Retornando então à aldeia materna da avó de Cristèle, sim materna, porque este é um filme de mulheres e sobre mulheres. É nesta pequena aldeia de Trás-os-Montes, onde o filme é rodado, que a rusticidade abordada na narrativa nos transporta para um mundo sobrenatural e fortemente influenciado pela crença, pelo poder da mente e pela força espiritual. Alma Viva é um filme sobre o peso que uma matriarca tem numa família dividida entre os que estão e os que deixaram de estar. Os que ficaram na terra e os que partiram para a França antiga, dos sonhos e do sucesso financeiro. “Mãe, mamã, mãezinha“, é o murmúrio e a lamentação que se ouve ao longo da narrativa. Desta forma, a realizadora prolonga a morte da matriarca, utilizando-a de uma forma perversa, de modo a, desde cedo, introduzir as complexas temáticas do oculto.

Alma Viva é o filme que retrata a avó que só reencontra a neta no Verão e é também o filme que nos mostra a avó morrer numa noite de Agosto, acreditando ter sido encurralada pelos preparados culinários de uma vizinha que a difama por terem partilhado o mesmo marido. E nem no leito da morte está livre de injúrias. É a partir daqui que a neta Salomé, que antes acompanhava a avó nas preces aos mortos, irá perpetuar o seu legado. Lua Michel assume a interpretação de uma forma tão natural e realista que, muitas vezes, faz-nos confundir a ficção com a realidade.

O espectador é, com efeito, encurralado numa atmosfera sobrenatural, sendo a acção filmada numa luz minimalista e sombria. Ao morrer, o espírito da avó agrega-se ao de Salomé.

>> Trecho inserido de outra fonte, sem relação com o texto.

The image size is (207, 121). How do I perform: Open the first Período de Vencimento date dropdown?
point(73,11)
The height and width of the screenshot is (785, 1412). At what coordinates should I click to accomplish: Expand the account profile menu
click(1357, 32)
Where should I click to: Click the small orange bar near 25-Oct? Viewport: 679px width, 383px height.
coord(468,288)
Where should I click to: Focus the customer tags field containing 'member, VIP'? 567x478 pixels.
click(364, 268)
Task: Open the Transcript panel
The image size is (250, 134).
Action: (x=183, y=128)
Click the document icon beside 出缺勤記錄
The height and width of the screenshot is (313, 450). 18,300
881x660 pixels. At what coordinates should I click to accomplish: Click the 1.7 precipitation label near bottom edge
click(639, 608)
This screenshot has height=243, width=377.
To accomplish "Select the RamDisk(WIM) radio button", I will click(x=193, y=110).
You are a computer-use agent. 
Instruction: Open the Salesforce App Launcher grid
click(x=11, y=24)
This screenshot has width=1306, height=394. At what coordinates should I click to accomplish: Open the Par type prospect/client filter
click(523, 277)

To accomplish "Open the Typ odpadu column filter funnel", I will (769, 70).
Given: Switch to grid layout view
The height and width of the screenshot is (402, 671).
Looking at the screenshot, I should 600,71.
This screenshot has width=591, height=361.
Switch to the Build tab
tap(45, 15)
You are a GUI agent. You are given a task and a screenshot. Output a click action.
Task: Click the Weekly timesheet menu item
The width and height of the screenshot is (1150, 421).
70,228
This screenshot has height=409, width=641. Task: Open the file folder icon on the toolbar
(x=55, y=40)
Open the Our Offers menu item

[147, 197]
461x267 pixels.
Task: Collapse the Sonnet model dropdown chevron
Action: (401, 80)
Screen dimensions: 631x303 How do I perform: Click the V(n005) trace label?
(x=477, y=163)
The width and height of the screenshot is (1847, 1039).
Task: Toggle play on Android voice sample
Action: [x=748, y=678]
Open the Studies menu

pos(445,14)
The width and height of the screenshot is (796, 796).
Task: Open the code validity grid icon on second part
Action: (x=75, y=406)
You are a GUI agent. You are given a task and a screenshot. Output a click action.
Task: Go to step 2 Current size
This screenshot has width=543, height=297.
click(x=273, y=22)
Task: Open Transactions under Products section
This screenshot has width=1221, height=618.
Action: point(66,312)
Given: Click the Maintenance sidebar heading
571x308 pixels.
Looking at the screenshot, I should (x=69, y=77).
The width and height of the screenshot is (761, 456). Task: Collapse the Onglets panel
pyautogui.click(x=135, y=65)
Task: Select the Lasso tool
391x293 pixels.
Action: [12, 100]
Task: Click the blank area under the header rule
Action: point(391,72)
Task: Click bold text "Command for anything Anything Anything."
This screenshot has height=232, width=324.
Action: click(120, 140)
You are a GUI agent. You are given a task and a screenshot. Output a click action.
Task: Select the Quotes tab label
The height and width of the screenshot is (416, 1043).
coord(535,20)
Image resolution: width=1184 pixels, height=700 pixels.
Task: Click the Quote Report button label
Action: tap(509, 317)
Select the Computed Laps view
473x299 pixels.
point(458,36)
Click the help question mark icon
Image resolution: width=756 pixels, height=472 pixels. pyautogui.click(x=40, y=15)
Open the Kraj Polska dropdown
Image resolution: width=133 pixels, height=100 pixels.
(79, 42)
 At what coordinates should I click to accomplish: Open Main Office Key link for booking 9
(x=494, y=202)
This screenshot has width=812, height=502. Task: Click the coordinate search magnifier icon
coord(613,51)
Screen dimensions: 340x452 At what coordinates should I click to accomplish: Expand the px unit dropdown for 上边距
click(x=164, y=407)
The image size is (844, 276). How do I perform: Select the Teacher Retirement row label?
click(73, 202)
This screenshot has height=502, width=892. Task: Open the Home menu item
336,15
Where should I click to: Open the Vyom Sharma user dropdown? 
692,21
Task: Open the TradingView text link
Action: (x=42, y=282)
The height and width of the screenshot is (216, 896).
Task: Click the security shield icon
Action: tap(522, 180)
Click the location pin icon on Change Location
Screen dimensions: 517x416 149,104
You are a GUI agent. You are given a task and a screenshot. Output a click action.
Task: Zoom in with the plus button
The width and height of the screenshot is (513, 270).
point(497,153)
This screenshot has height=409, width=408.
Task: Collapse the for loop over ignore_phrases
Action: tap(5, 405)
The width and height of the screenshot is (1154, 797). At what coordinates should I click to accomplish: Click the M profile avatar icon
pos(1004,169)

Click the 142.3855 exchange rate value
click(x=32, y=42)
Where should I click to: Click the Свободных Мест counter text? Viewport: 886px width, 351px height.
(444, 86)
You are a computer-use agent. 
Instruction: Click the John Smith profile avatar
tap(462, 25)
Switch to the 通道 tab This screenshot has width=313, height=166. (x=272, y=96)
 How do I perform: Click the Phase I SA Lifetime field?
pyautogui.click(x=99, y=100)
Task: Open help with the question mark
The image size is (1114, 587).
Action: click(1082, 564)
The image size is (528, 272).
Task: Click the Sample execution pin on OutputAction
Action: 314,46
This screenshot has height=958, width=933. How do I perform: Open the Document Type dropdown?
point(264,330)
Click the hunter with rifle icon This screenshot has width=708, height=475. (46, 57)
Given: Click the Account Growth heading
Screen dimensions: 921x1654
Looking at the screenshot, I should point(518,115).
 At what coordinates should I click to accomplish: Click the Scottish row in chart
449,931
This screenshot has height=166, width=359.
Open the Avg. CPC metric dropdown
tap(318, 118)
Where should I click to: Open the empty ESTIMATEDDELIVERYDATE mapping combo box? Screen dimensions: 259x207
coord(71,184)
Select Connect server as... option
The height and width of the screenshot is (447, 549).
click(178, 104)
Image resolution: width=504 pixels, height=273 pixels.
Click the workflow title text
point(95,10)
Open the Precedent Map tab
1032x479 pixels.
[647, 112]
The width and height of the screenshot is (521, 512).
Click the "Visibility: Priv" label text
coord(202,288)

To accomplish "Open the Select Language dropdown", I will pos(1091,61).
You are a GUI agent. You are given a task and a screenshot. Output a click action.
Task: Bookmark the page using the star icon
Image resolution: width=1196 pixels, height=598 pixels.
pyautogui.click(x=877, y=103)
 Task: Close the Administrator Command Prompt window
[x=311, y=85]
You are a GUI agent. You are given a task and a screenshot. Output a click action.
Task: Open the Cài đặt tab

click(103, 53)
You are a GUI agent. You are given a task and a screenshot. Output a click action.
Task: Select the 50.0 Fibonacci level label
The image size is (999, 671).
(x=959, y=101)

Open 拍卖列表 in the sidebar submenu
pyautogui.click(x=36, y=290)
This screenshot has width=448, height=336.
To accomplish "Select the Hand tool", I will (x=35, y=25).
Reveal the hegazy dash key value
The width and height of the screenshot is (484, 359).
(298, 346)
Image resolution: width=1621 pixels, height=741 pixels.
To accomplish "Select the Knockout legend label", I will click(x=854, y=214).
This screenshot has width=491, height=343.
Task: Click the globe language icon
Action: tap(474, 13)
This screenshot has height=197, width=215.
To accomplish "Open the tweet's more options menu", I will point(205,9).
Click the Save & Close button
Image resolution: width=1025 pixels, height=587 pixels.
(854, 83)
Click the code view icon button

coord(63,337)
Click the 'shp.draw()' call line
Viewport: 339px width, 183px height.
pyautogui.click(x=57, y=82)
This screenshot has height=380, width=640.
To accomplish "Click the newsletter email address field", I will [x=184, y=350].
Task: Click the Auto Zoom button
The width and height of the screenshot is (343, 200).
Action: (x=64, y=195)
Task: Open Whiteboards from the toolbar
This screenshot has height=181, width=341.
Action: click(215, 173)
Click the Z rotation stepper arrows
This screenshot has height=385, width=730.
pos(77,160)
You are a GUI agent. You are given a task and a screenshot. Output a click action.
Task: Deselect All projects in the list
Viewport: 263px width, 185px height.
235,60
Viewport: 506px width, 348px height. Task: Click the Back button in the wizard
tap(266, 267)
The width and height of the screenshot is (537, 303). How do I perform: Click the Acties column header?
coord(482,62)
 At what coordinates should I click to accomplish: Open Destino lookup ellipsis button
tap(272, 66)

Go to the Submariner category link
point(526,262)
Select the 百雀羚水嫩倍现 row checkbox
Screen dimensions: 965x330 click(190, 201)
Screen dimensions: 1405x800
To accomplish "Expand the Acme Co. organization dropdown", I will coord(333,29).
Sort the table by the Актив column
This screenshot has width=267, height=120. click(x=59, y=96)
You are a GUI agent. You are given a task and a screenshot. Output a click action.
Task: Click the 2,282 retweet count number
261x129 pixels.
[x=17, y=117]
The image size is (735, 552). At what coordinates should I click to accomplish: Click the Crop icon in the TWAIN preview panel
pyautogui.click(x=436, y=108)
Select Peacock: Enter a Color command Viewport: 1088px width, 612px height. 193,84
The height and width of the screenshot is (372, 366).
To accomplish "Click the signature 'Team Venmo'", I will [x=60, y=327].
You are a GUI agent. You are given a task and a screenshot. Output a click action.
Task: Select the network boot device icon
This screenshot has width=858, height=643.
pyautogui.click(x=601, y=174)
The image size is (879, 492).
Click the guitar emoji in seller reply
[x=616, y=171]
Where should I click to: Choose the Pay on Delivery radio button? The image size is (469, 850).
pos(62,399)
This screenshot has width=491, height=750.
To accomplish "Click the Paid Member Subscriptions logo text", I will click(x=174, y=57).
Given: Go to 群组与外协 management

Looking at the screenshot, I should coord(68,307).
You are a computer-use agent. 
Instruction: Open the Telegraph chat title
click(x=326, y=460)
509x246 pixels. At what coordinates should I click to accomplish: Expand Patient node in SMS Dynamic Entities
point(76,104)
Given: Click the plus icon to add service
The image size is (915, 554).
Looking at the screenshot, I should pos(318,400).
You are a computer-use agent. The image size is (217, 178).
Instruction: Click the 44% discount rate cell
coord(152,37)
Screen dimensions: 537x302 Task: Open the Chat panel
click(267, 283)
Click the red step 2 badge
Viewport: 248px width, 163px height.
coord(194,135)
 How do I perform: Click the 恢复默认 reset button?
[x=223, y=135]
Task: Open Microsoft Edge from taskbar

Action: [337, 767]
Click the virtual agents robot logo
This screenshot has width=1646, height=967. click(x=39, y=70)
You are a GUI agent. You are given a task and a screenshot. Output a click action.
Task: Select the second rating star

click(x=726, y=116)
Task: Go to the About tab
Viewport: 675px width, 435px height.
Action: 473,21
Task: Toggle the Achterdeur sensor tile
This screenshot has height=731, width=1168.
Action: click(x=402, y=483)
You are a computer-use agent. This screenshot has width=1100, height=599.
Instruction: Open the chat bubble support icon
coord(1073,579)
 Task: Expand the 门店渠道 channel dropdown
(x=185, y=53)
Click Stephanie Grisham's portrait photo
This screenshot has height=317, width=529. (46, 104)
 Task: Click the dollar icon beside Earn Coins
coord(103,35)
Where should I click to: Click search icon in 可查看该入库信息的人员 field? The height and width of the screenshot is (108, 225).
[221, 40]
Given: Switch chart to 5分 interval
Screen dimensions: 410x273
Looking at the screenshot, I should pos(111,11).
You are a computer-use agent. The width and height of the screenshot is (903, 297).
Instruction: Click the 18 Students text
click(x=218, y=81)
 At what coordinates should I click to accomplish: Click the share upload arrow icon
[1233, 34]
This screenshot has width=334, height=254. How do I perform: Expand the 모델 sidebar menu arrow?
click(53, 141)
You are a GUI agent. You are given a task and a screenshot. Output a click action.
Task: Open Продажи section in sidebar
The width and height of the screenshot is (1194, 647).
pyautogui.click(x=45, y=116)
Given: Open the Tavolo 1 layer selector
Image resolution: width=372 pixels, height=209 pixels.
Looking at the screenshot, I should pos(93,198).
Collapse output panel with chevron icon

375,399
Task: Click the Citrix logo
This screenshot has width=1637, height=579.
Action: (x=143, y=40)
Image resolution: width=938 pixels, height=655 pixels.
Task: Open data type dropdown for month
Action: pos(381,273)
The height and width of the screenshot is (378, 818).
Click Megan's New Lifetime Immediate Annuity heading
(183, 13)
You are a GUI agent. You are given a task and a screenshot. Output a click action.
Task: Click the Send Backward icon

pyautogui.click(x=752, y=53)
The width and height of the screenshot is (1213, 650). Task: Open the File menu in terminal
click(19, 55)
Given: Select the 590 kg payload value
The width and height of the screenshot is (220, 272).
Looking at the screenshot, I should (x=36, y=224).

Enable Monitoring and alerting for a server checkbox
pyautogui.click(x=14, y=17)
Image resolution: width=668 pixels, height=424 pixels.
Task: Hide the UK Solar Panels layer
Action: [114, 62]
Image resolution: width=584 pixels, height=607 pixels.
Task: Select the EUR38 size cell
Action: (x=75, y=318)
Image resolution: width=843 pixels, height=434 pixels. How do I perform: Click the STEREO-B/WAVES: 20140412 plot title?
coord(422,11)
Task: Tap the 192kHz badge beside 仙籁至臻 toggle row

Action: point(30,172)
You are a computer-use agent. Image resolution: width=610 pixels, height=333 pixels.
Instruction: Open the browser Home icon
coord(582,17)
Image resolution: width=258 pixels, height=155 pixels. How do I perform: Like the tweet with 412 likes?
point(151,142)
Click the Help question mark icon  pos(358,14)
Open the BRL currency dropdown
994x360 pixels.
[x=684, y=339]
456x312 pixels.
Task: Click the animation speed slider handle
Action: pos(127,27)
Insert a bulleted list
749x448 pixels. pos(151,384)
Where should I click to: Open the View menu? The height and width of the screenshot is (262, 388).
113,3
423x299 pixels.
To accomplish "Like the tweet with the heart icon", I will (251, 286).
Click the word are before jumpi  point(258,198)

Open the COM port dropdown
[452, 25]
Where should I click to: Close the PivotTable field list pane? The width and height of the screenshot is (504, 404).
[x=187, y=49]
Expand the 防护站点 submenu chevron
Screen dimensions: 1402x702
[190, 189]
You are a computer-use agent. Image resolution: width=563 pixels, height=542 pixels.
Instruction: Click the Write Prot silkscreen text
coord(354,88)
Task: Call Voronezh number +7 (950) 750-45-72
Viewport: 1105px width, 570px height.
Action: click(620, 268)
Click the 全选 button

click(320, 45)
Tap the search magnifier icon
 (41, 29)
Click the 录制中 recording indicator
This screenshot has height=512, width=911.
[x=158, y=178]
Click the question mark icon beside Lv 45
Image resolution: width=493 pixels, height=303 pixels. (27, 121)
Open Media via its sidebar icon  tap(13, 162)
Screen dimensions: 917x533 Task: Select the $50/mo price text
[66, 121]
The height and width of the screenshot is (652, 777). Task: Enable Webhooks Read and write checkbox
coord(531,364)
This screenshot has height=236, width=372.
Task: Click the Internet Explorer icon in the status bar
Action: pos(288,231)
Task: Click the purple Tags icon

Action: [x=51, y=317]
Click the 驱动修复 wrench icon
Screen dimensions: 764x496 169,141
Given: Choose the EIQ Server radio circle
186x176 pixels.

A aldeia torna-se um lugar de suspeita e vingança, perfazendo-se o rastilho que acende o fogo e traz consigo o medo. No ecrã dá-se foco às chamas que rapidamente nos trazem à memória o Bostofrio de Paulo Carneiro e os cenários dantescos provocados pelas labaredas nos campos transmontanos.

Não é só pela forma mórbida e sórdida como são abordadas as temáticas esotéricas, mas particularmente pela forma sem tabus como Cristèle capta momentos que todos nós já imaginámos, mas que quase ninguém tem a coragem de verbalizar. Com efeito, o retardar das cerimónias fúnebres da matriarca não se deve somente à discussão de quem deve contribuir para a compra da lápide, mas sim de quem investirá monetariamente para a perpetuação da memória desta líder familiar. Interessante como nesta abordagem a questão nunca será quem paga o caixão, mas sim quem se responsabilizará pelo seu jazigo e, consequentemente, pela permanência da sua alma.

Dos feitiços às rezas, passando pelas bruxarias e pela invocação de São Jorge e terminando na reincarnação de espíritos, Alma Viva coloca em cima da mesa as famílias danificadas e afastadas pela emigração, os avós que vivem longe dos netos, as quezílias das vizinhas e a maledicência da aldeia. Resumindo, é também um filme mundano, no qual a inveja e a mesquinhez definem desígnios humanos. Mais do que o oculto, a bruxaria tem na sua representatividade física a crueldade dos dias de quem vive lado a lado com o inimigo. Alma Viva consegue então reproduzir também o espírito rural, ou seja, a mentalidade de quem vive num espaço ínfimo e de quem precisa de zombaria e maldizer para se entreter.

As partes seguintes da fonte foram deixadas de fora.